Eberle has come up with a photo essay on how to garden in the winter in Indian Valley. Make no mistake: Council, ID, the "big" town (pop. 814) where we do our basic shopping, doesn’t have markets that are teeming with delectable organic produce. We get by & still manage to eat well—but its sure nice to have a garden in the winter.
oregano, rosemary, & bay
Eberle says: “I use the rosemary in a cold potato salad with lemon & a little garlic, & also of course for roast chicken or turkey.”
“The basil goes into omelets & scrambled eggs, & also in a Thai curry chicken soup I’ve made—inspired by the lovely soup we had at Cannon Beach. It’s nice as a garnish with goat cheese, & it’s also nice in John’s pasta sauce. The basil was transplanted from the garden in the fall, & it’s done really well.”
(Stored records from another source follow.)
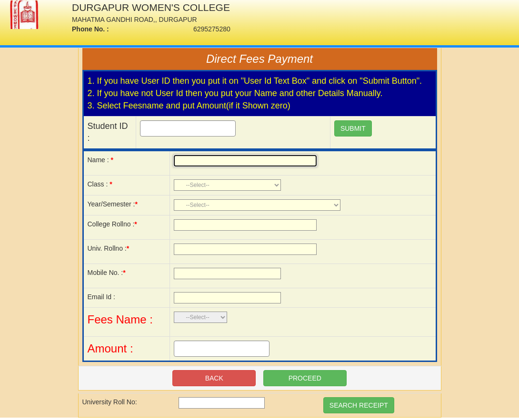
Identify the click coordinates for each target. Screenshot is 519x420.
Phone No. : (90, 29)
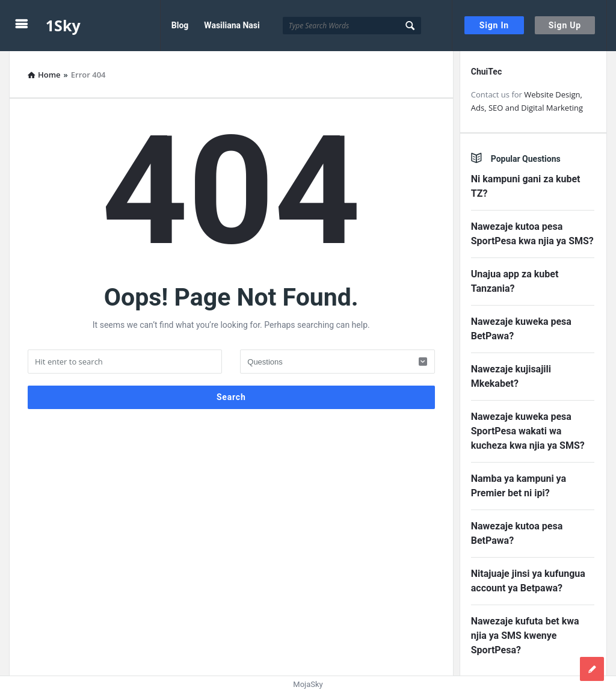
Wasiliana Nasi (232, 25)
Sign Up (565, 25)
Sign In (494, 25)
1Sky (63, 25)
“I use the cilantro in a cole slaw recipe I got from our friend Tami Lipsey. It’s spicy: the dressing is made from olive oil, chili paste, ginger, sesame oil, rice vinegar, chopped jalapenos & cilantro. I also use it in a hot & sour soup. The cilantro grew from seed I harvested from the garden; we also use some of the seed as coriander spice.”
“Another spice for John’s pasta sauce; I also use oregano in omelets & stews. This was also transplanted from the ‘outdoor’ garden.”
“John uses bay leaves in his red beans & rice recipe, & I use them in soup & stews. I’ve been reading a lot about ancient Antioch lately (long story), & they boiled bay leaves to render oil for soap. We also use bay leaves in a tea that settles the stomach. You put 3 bay leaves in a cup & pour boiling water over them, then cover the cup for about 3 minutes. Drink the tea as hot as you safely can. I learned this remedy while I lived in Brazil.”
“This is nice in Greek Salad, or in a yogurt & cucumber sauce. Also a garden transplant, it hasn’t flourished quite as well as the basil & oregano.”
guinea hens, icon, plant with heart-shaped leaves
“The object to the left is something we bought in a thrift shop in Council; it has photos of the guinea hens we used to raise inside; the icon was given to us by our friends the hermit sisters of Marymount. I don’t know the name of the plant, but it has heart-shaped leaves. Every garden has to have art!”
“Gardens also need trees.”
“Pablo the parrot, the prince of birds.” NOTE: I hadn’t previously introduced Pablo, who is a very large presence in the household, & who has been Eberle’s faithful companion for almost 25 years. The screen room behind him is his aviary, built by yours truly, as was the little table holding his cage. What's a garden without a bird?
“Don’t eat this! You always need to be aware of poisonous plants that may be in a garden. But we love the skylights; they really enhance the garden atmosphere.”
Thanks, Eberle! As I demonstrate in this pic, the garden is a nice place to hang. Actually, the parents of some of our music students seem quite content to wait out the lessons here, flipping thru a magazine.